EXERCISE OBJECTIVE ->
Show the lines of the material that contain the word "computer".

INPUT DATA ->

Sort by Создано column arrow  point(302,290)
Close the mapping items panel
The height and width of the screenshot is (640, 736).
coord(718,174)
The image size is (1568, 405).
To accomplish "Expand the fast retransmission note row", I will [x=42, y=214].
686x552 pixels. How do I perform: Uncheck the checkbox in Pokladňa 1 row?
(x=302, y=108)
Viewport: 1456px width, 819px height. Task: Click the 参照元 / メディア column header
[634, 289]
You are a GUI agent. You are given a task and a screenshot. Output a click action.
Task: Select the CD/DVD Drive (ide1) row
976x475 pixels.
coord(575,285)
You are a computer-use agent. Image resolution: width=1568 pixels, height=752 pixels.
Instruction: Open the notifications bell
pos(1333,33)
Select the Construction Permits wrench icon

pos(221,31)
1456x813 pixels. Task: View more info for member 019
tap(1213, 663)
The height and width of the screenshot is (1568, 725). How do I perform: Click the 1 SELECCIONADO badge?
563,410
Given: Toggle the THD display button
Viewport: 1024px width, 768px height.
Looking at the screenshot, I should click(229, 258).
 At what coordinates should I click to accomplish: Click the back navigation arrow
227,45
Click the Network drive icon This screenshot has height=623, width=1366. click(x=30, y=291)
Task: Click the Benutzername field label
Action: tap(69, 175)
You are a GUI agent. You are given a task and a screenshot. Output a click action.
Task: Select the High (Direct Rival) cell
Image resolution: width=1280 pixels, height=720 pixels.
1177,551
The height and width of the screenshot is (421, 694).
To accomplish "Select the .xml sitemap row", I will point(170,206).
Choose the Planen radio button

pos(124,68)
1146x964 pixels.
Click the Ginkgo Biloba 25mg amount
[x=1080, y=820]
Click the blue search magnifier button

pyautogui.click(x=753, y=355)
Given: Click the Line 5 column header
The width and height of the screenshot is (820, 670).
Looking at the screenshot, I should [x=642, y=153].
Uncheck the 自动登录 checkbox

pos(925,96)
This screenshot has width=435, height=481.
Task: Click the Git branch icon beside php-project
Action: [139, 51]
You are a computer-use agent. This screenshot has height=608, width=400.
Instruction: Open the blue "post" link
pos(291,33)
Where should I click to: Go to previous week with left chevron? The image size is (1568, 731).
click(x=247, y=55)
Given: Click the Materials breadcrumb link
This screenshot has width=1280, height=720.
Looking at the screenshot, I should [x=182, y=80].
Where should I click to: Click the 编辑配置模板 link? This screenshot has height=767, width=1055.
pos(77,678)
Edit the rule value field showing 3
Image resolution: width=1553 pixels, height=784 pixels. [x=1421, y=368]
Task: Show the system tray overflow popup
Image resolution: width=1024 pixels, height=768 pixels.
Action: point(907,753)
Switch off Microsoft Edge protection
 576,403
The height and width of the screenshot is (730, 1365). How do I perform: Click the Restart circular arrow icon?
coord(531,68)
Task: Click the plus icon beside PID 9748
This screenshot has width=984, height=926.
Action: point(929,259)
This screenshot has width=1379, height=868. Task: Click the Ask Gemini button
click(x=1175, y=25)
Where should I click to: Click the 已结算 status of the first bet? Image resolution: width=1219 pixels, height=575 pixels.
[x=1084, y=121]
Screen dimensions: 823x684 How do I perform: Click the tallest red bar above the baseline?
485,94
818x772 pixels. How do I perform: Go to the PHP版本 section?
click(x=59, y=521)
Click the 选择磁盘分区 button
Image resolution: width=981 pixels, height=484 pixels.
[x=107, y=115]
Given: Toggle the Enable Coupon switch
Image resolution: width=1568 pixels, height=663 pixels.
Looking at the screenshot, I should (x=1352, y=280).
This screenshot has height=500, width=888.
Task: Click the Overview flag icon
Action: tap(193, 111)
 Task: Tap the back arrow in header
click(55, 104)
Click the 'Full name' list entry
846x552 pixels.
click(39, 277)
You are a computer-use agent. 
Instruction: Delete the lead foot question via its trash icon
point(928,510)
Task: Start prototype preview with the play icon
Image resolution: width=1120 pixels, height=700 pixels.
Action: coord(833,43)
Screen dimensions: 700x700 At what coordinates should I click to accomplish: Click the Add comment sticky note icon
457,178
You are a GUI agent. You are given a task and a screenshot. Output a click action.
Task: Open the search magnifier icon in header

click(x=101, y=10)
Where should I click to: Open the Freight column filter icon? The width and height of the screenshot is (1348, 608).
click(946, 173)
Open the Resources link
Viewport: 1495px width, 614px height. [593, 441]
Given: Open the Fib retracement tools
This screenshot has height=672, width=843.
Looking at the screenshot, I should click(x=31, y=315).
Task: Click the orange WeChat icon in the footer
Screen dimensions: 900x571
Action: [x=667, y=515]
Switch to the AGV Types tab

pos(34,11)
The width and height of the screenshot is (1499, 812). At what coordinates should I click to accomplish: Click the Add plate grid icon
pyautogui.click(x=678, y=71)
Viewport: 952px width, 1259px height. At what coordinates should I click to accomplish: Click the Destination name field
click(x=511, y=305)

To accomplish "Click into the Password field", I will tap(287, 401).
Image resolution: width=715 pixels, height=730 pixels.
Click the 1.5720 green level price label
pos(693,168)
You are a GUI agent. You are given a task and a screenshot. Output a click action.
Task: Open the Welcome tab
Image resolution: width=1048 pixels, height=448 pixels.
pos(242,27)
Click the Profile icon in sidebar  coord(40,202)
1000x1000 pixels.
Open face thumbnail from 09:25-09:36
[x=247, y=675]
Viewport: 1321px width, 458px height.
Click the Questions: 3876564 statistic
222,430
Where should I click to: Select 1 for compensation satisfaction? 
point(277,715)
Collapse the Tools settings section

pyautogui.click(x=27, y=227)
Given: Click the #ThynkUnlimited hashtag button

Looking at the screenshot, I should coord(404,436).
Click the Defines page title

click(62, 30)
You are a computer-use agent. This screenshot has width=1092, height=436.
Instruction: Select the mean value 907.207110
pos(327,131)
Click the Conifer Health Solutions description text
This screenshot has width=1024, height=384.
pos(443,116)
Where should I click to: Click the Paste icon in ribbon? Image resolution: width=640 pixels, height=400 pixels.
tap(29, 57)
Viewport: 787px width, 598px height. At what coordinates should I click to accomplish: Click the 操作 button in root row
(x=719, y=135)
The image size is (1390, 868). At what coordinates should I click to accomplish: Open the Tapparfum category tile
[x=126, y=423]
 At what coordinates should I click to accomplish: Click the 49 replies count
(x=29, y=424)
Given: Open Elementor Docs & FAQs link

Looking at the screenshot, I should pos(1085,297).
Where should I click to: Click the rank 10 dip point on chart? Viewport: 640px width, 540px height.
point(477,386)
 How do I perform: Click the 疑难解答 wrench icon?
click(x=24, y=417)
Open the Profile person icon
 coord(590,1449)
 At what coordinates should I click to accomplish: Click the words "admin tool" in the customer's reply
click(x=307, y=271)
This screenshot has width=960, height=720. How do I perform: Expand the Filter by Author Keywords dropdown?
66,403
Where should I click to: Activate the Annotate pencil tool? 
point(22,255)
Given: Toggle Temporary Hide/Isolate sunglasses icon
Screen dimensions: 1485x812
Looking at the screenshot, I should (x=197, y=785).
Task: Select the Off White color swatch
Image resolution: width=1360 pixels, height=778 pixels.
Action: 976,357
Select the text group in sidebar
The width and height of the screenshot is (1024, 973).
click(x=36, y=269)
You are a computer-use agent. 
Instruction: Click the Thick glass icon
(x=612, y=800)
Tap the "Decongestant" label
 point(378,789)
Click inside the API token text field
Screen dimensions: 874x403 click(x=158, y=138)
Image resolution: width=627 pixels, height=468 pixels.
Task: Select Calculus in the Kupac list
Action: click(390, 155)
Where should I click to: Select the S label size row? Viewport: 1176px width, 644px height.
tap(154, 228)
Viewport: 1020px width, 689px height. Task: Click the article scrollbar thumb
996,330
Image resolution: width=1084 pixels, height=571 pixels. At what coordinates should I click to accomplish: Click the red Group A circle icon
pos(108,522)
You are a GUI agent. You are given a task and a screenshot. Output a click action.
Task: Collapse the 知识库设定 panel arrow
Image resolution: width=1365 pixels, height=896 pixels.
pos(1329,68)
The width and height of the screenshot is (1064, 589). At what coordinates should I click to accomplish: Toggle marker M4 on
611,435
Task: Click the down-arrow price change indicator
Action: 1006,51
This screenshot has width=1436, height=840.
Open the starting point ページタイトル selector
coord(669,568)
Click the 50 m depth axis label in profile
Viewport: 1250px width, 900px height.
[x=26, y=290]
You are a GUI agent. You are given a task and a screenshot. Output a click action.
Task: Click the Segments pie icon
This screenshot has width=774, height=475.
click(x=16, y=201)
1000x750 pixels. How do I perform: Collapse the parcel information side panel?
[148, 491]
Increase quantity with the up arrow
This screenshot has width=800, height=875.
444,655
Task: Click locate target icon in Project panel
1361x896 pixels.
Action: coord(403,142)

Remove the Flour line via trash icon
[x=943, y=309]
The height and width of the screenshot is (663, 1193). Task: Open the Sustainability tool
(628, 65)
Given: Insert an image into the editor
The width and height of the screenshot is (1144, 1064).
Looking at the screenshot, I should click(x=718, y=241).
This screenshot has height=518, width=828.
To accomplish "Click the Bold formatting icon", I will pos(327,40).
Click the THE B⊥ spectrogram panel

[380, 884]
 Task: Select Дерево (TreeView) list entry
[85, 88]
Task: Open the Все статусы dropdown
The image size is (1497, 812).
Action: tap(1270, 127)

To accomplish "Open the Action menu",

RESPONSE FOR THIS EXERCISE ->
You are a computer-use agent. Image resolution: width=1568 pixels, height=752 pixels.
You are a computer-use agent. This screenshot has height=608, width=400.
You are a computer-use agent. 
You are a computer-use agent. This screenshot has width=1092, height=436.
You are a computer-use agent. 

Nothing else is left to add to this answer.